Take a look at active subspaces, e.g., Active Subspace Methods in Theory and Practice: http://epubs.siam.org/doi/abs/10.1137/130916138

And a PDF here: http://inside.mines.edu/~pconstan/docs/constantine-asm.pdf

I have a SIAM book (Active Subspaces: Emerging Ideas for Dimension Reduction in Parameter Studies) coming out in March.

Suppose $f$ maps $\mathbb{R}^m$ to $\mathbb{R}$. One model that addresses what you're looking for is

$$f(x) \approx g(W^T x),$$

where $W$ is $m\times n$, and $g$ is a function that maps $\mathbb{R}^n$ to $\mathbb{R}$. In active subspaces, $W$ is the first $n$ eigenvectors of the symmetric, positive semidefinite matrix,

$$C = \int (\nabla f)(\nabla f)^T\rho\,dx,$$

where $\rho=\rho(x)$ is a given density function on the domain. The paper I linked to discusses how to estimate $W$ and how to construct $g$---along with error estimates.
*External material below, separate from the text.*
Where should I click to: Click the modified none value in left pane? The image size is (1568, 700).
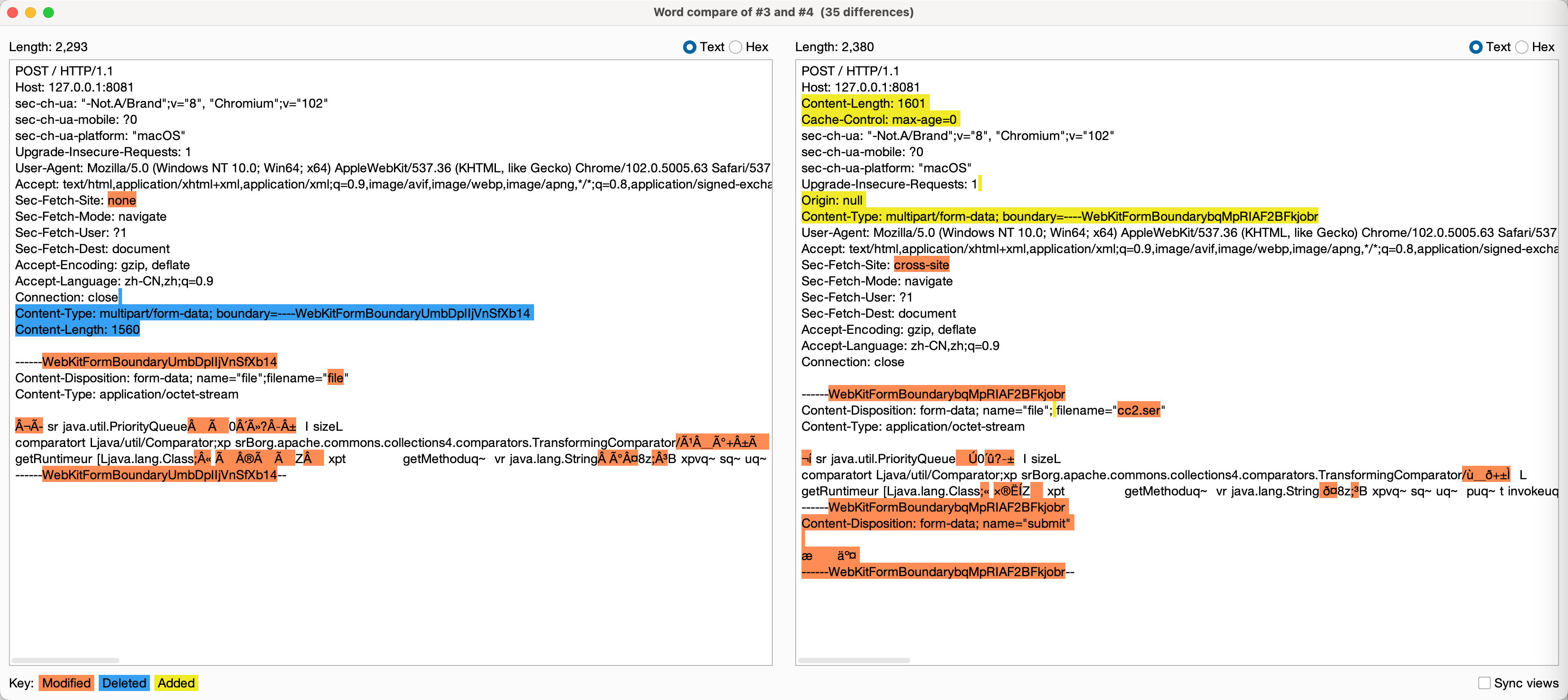click(x=122, y=200)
Here's a video of the process of exploiting active subspaces for constructing response surfaces (i.e., surrogate models or metamodels): https://www.youtube.com/watch?v=mJvKzjT6lmY

However, in the figure you show, the function is noisy, so the exact gradient might not be the best choice; those eigenvectors will pick up directions associated with the high frequency noise. In the statistics literature, your problem goes by the name sufficient dimension reduction, which is set in the context of regression (i.e., supervised learning) with one set of variables designated as predictors (the independent variables) and the other set designated responses (the dependent variable). Take a look at Dennis Cook's book Regression Graphics, which is my favorite overview of the field. And yes, sufficient dimension reduction is an entire subfield of statistics.
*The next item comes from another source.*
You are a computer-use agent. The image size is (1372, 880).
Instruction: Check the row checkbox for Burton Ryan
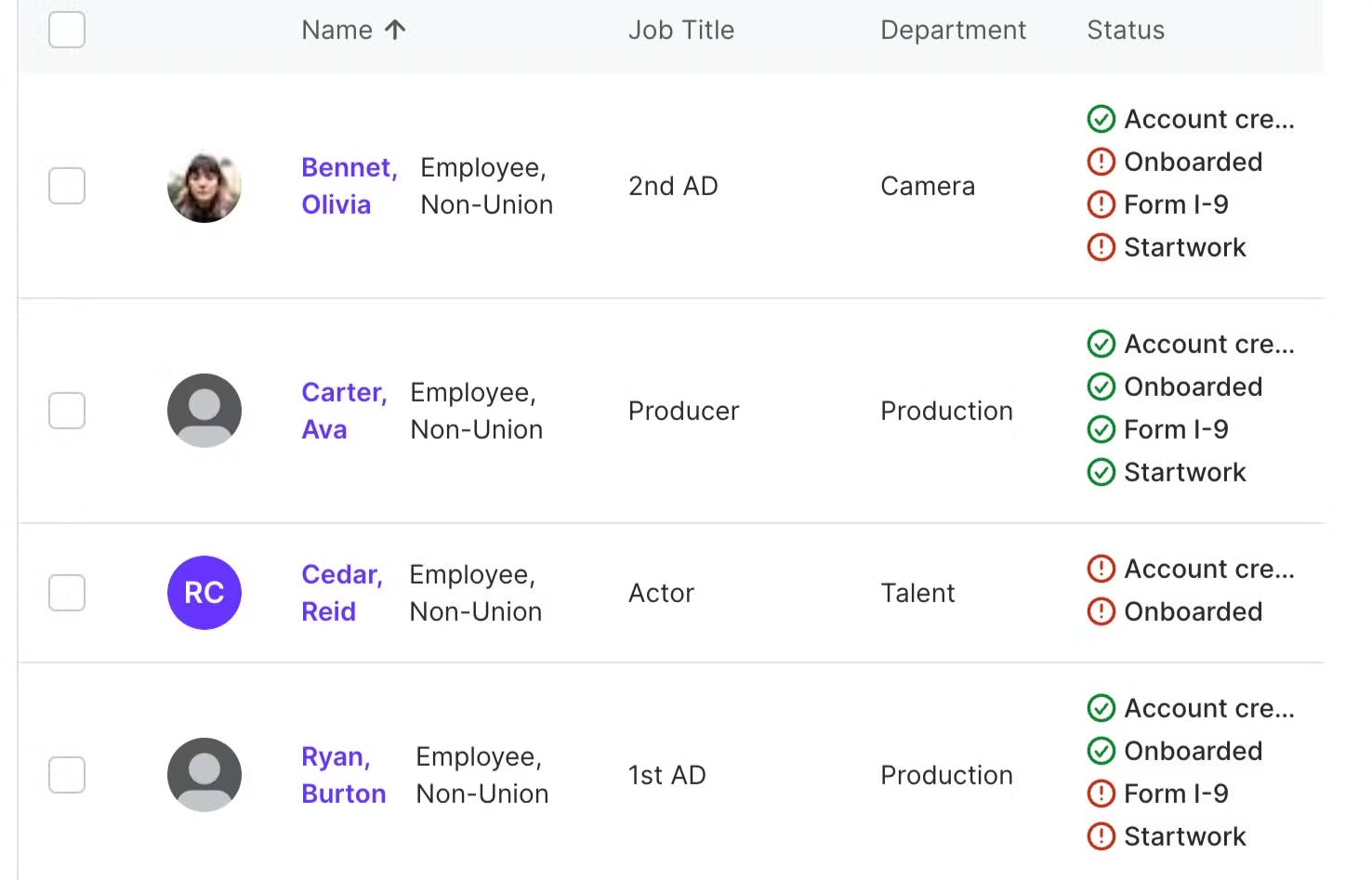[67, 775]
EDIT: I updated the video link, the book is now published by SIAM, and we have a new active subspaces website.

I think it might be helpful to perform a tensor product spline interpolation or rather, approximation by least squares as the data is noisy, e.g., by using Matlab's Curve fitting toolbox, and see whether the coefficients along certain dimensions tend to zero, meaning it's a low (hopefully 0-) order polynomial along that dimension.